By explicitly accounting for time via discounting and comparing harvest trajectories to an unharvested counterfactual, the study clarifies that new wood harvests impose substantial near- to medium-term carbon costs that are not canceled by background forest growth unrelated to the harvest. This addresses misperceptions from netting approaches in LCA and national inventories that can imply carbon neutrality or climate benefits of harvesting in regions with strong forest regrowth or climate-driven sinks. The magnitude of annualized costs (3.5–4.2 Gt CO₂e yr⁻¹) underscores that wood harvests are a climate factor comparable to agricultural land-use change. Substitution benefits modestly lower production emissions relative to alternative materials but do not negate biogenic emissions, and their magnitude may decline as steel and concrete decarbonize. Scenario analyses show that enhancing plantation productivity, improving harvest efficiency, expanding plantations, or reducing wood fuel demand can influence areas harvested and total costs but cannot eliminate substantial carbon impacts; demand reduction (notably for wood fuel) yields notable savings.
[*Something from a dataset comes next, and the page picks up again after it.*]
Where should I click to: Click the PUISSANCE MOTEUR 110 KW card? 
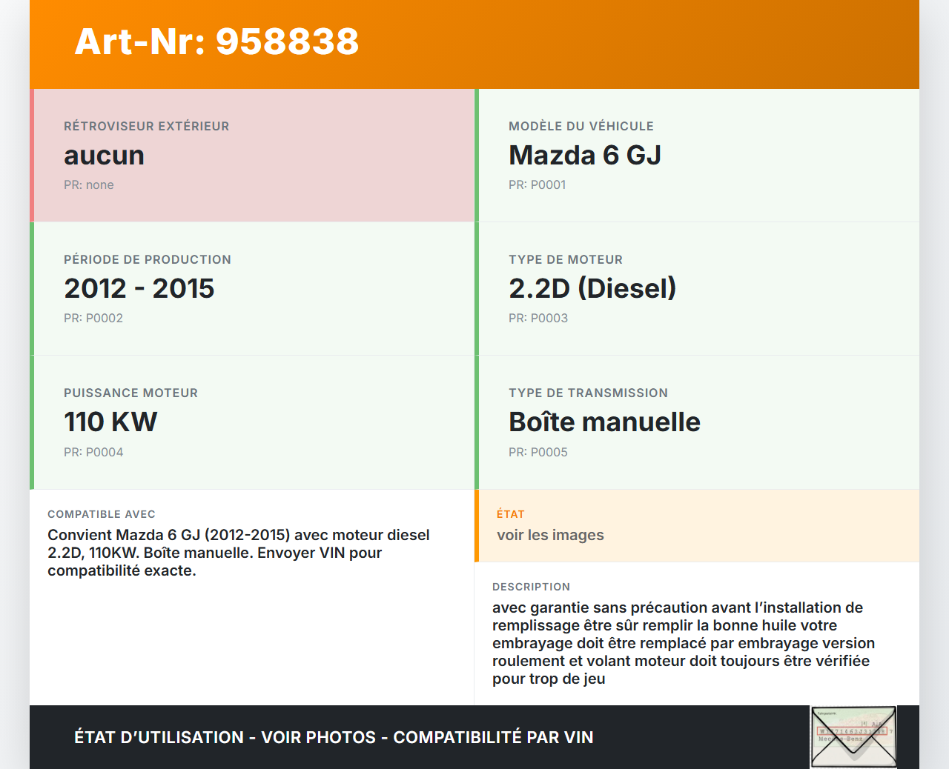[252, 422]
Although some economic models might posit alternative land-use counterfactuals (e.g., more cropland without wood harvests), absolute emissions from harvests remain large and policy-relevant; recognizing them can inform integrated strategies that pair harvest reductions with measures to avoid leakage (e.g., preventing cropland expansion). Overall, the findings emphasize the value of prioritizing near-term emission reductions consistent with climate targets and reconsidering assumptions of carbon neutrality in wood use.
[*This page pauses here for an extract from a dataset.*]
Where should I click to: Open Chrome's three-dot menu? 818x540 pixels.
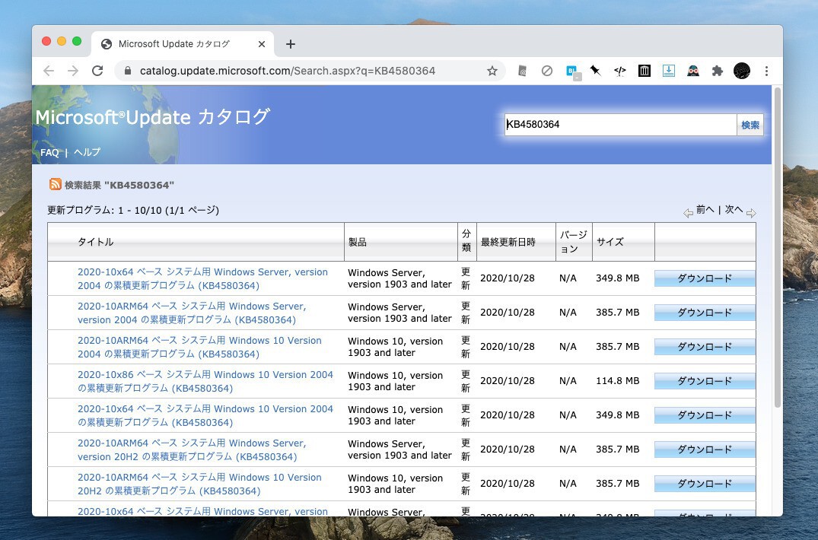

The paper introduces CHARM, a time-discounted, pool-based global carbon accounting framework for wood harvests, and shows that global harvests from 2010–2050 likely entail annualized carbon costs of 3.5–4.2 Gt CO₂e yr⁻¹, on par with emissions from agricultural land-use change. It challenges accounting practices that offset new harvest emissions with background regrowth and demonstrates that even with regrowth, harvests impose significant near-term climate costs. The results suggest a meaningful, underrecognized mitigation opportunity: reducing wood harvests—especially traditional wood fuel use—improving harvest efficiency, and enhancing plantation productivity can lower carbon costs and harvested areas, helping ‘buy time’ for broader decarbonization. Future research should refine input data and econometric relationships, incorporate soil carbon dynamics and indirect effects (e.g., infrastructure), better quantify biophysical non-GHG effects (e.g., cloud and albedo impacts), improve representation of selective logging areas, and explore integrated economic counterfactuals and policy mechanisms to avoid leakage while reducing harvests and shifting material demand toward lower-emission alternatives.

• Soil carbon impacts of harvests are omitted due to uncertain loss and recovery rates, likely making estimates conservative; meta-analyses indicate average soil carbon losses (~11% in upper layers) and potentially larger belowground losses, with substantial losses reported in logged tropical forests.
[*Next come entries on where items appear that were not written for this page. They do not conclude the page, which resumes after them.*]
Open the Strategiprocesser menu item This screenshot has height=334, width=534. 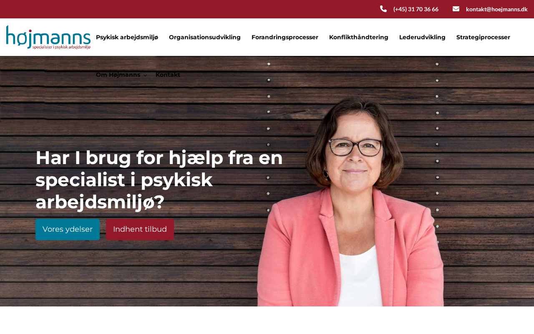coord(483,37)
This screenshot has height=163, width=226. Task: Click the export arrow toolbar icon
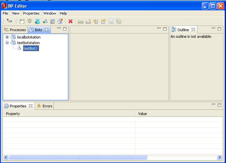[103, 21]
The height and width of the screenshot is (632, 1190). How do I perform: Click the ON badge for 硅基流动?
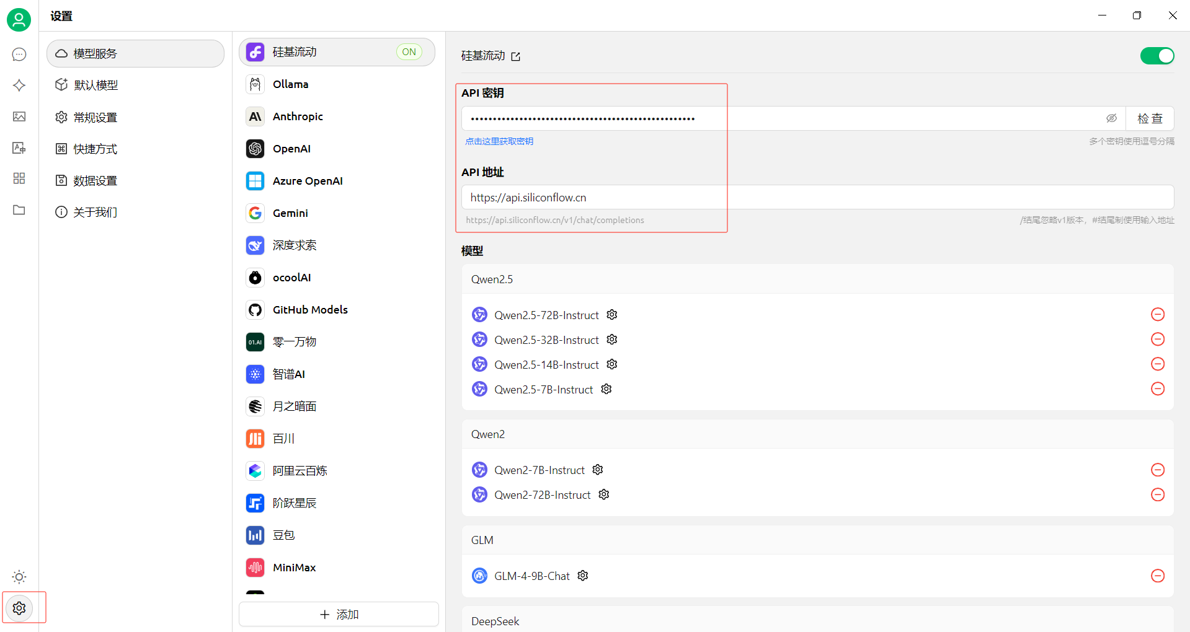[x=409, y=52]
• Indirect effects of forestry (e.g., road building) are not included; tropical estimates suggest these can be several times direct effects.
• Biophysical, non-GHG effects (albedo, cloud formation) are not modeled; current uncertainties preclude reliable inclusion.
• Consumption projection model fits are reasonable but imperfect; wood fuel projections are particularly uncertain due to heterogeneous energy transitions across income levels.
• Material flow and area estimates rely on FAO data and assumptions (e.g., clear-cut equivalents), with limited data on selective harvest areas and intensities.
• Substitution benefits are uncertain and context-dependent; future decarbonization of steel and concrete could reduce or eliminate such benefits.
• Discounting choices and payback horizons influence results, though sensitivity shows modest effects except under extreme assumptions (0% over 100 years).